# [AIM OF THE EXERCISE]
Exactly as they appear, copy the lines from the one holding "Instruction: Click the Ctrl legend label" through the end of the records, leaving pictures out.

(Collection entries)

"""

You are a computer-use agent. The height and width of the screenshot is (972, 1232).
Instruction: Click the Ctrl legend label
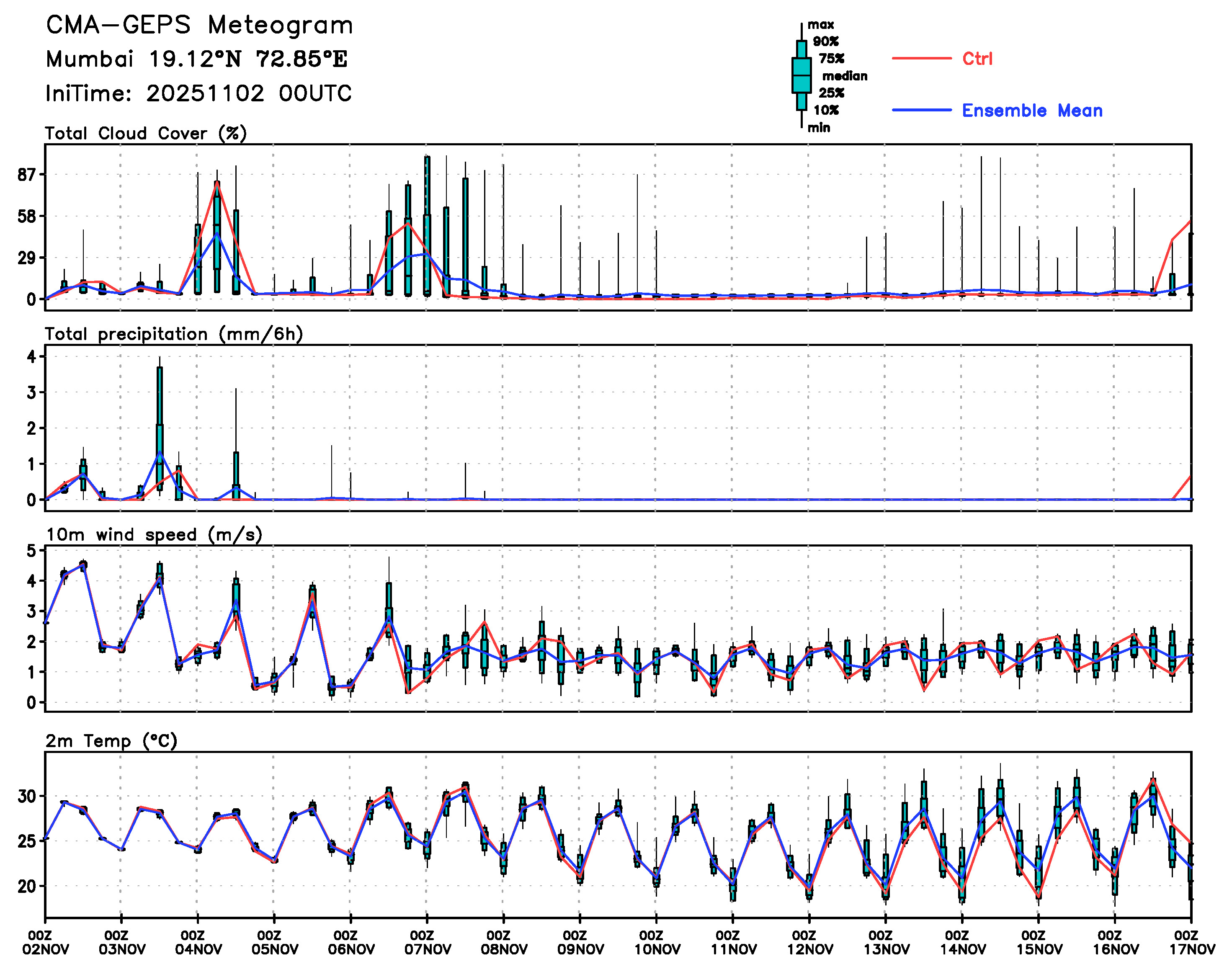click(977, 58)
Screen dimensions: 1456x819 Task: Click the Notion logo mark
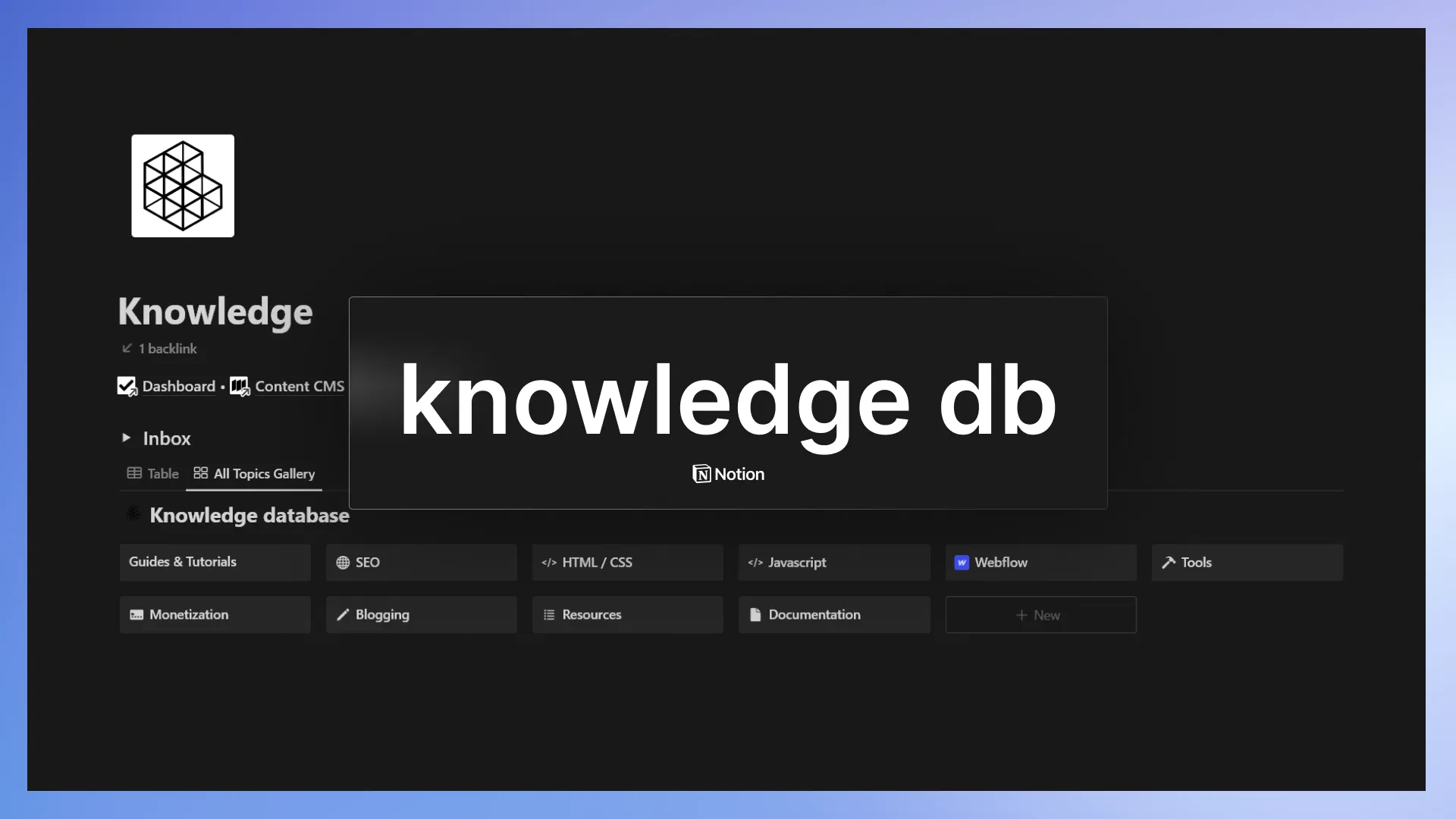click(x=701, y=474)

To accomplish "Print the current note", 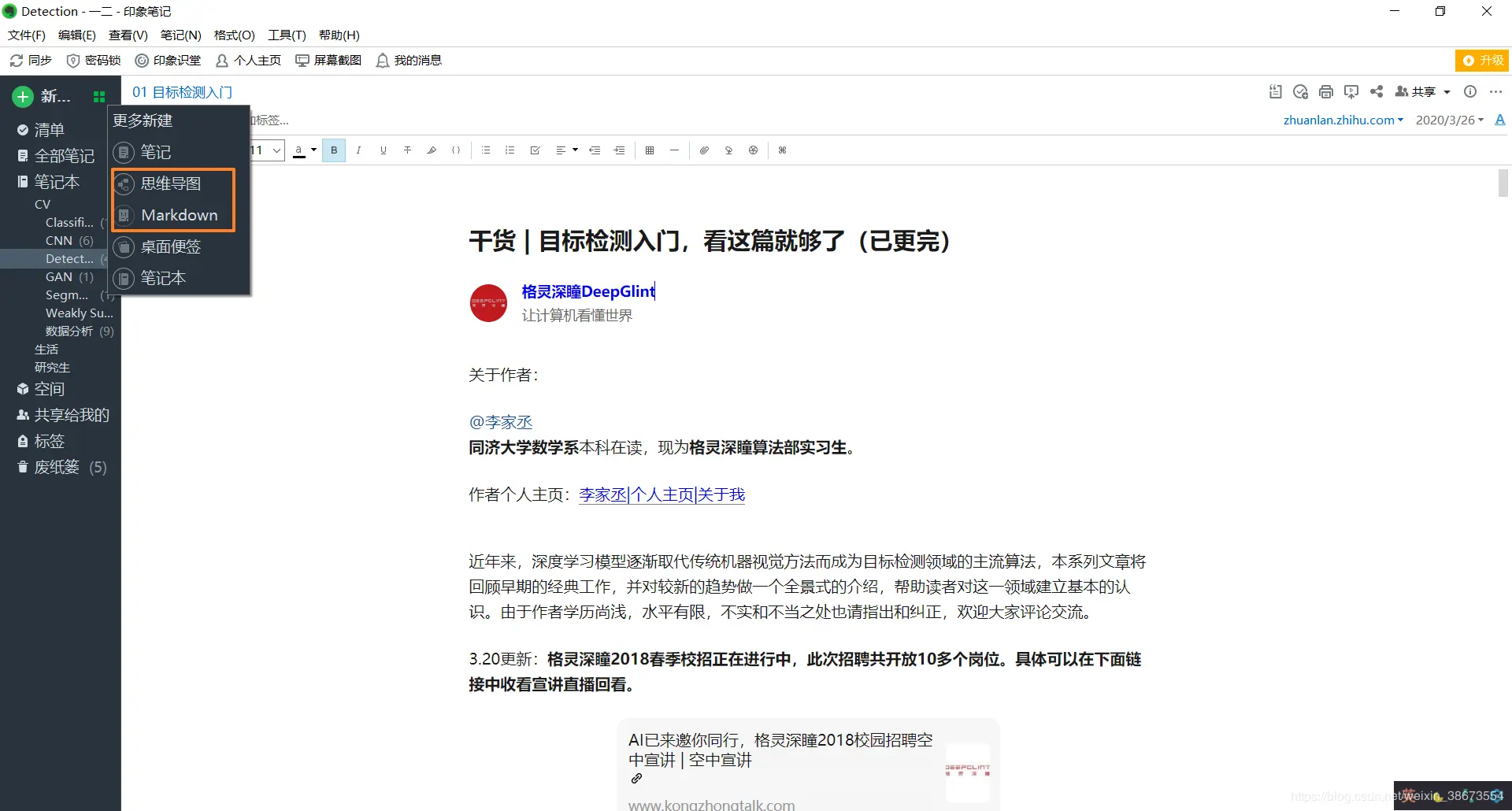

"""

# [RESPONSE TO THE EXERCISE]
Instruction: Click the Ctrl legend label
click(977, 58)
Screen dimensions: 1456x819 Task: Click the Notion logo mark
click(x=701, y=474)

To accomplish "Print the current note", 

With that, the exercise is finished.